--- GIVEN RECORDS Enclosed Below ---

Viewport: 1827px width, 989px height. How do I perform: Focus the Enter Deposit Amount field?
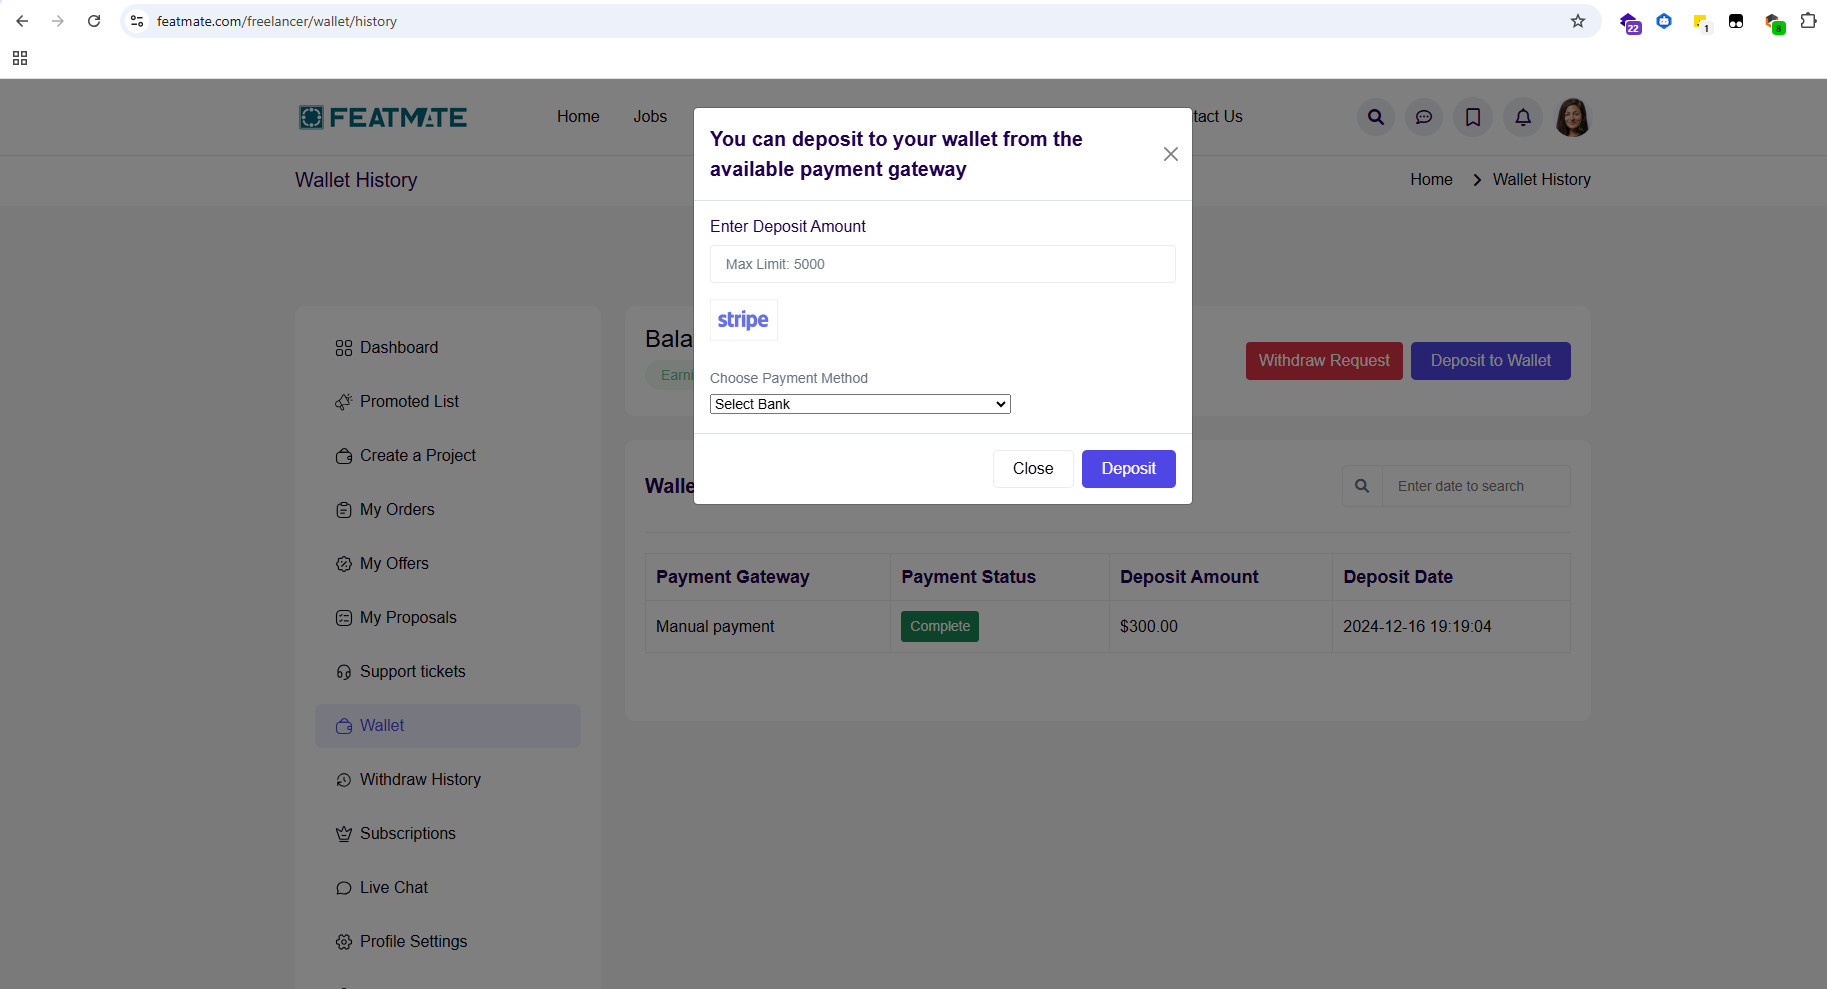click(942, 264)
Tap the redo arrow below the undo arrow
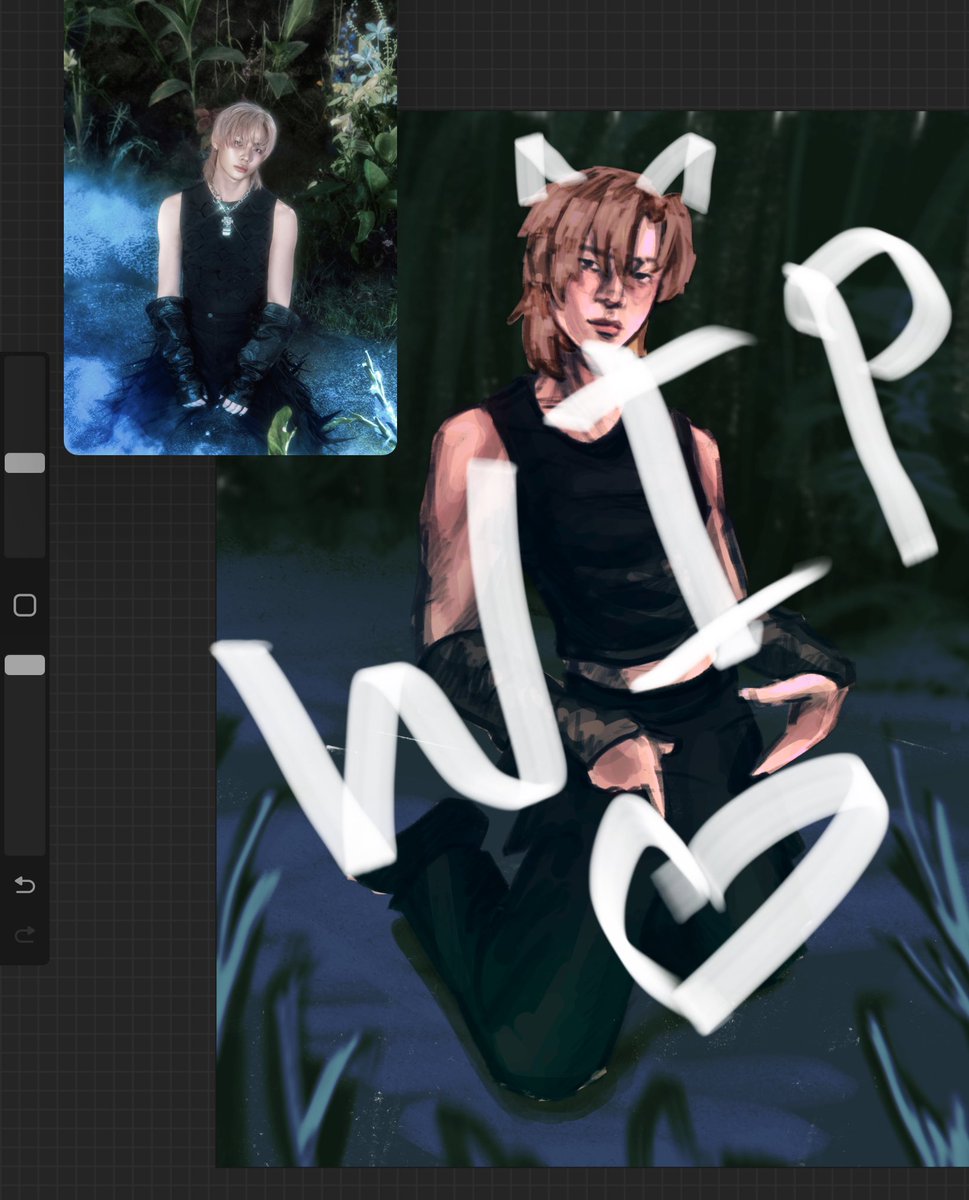 [24, 934]
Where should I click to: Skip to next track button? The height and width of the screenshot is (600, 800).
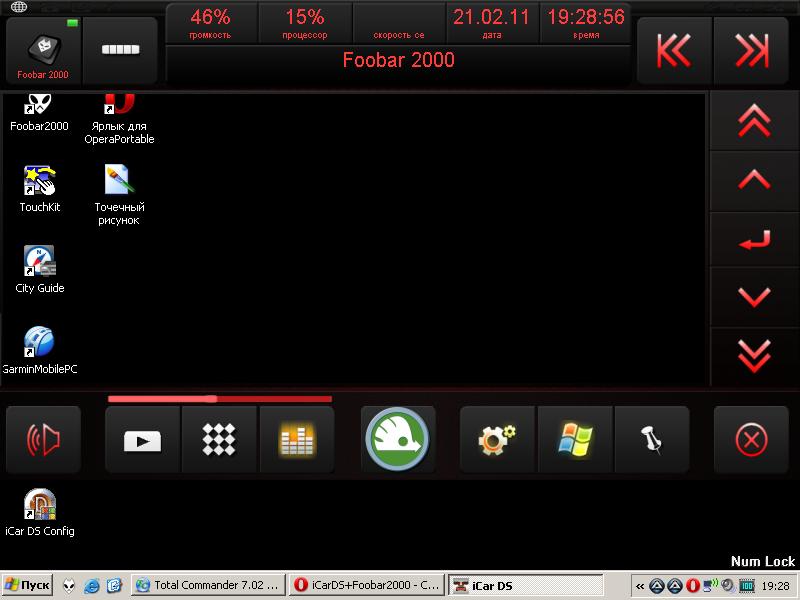[x=751, y=50]
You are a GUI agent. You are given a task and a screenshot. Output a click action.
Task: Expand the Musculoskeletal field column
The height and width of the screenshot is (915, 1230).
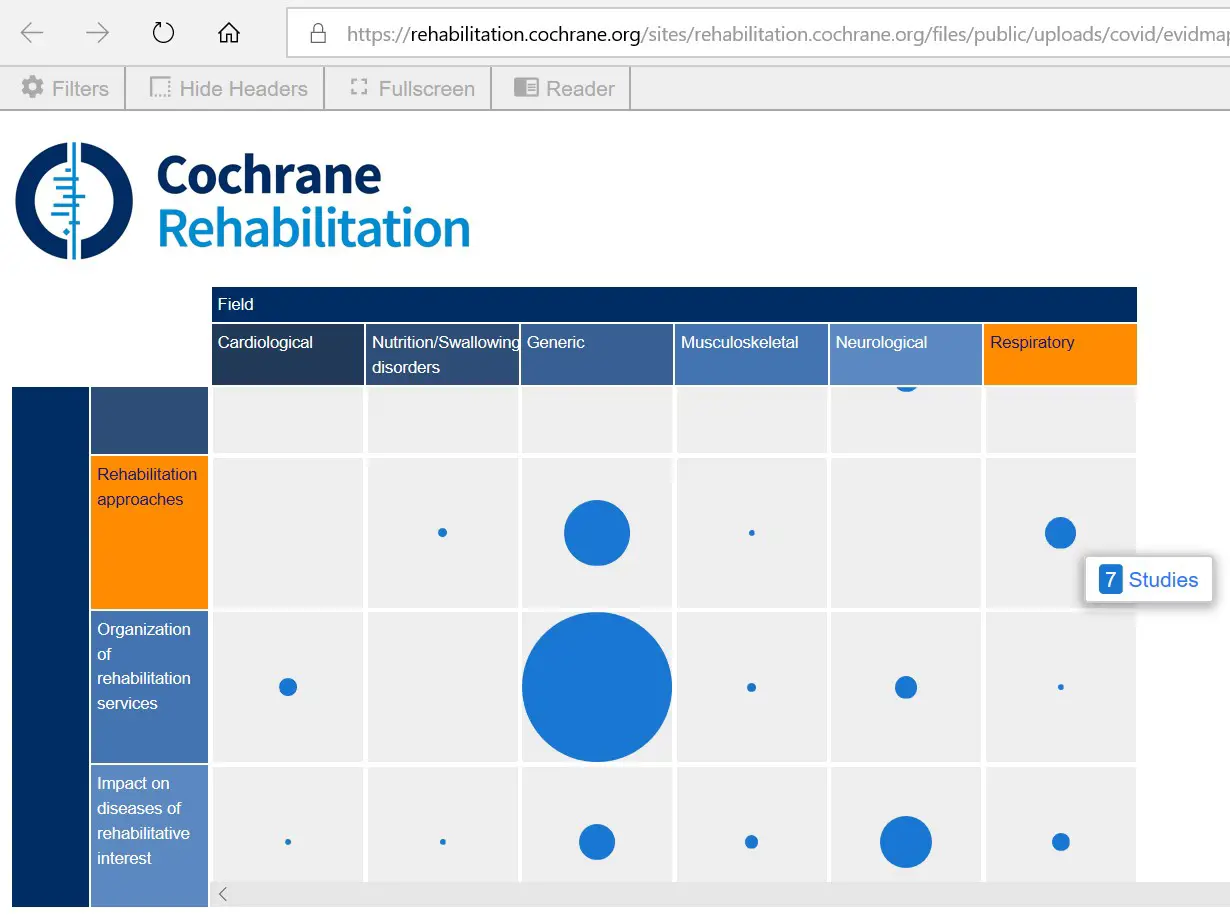[x=751, y=354]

--- End of Enclosed GIVEN RECORDS ---

THE PROBLEM: The data above must be given back verbatim, minus its images.

TASK OUTPUT:
Viewport: 1827px width, 989px height. How do I perform: Focus the Enter Deposit Amount field?
click(942, 264)
Tap the redo arrow below the undo arrow
 [24, 934]
Where should I click to: Skip to next track button? The height and width of the screenshot is (600, 800).
[x=751, y=50]
You are a GUI agent. You are given a task and a screenshot. Output a click action.
Task: Expand the Musculoskeletal field column
The height and width of the screenshot is (915, 1230).
[x=751, y=354]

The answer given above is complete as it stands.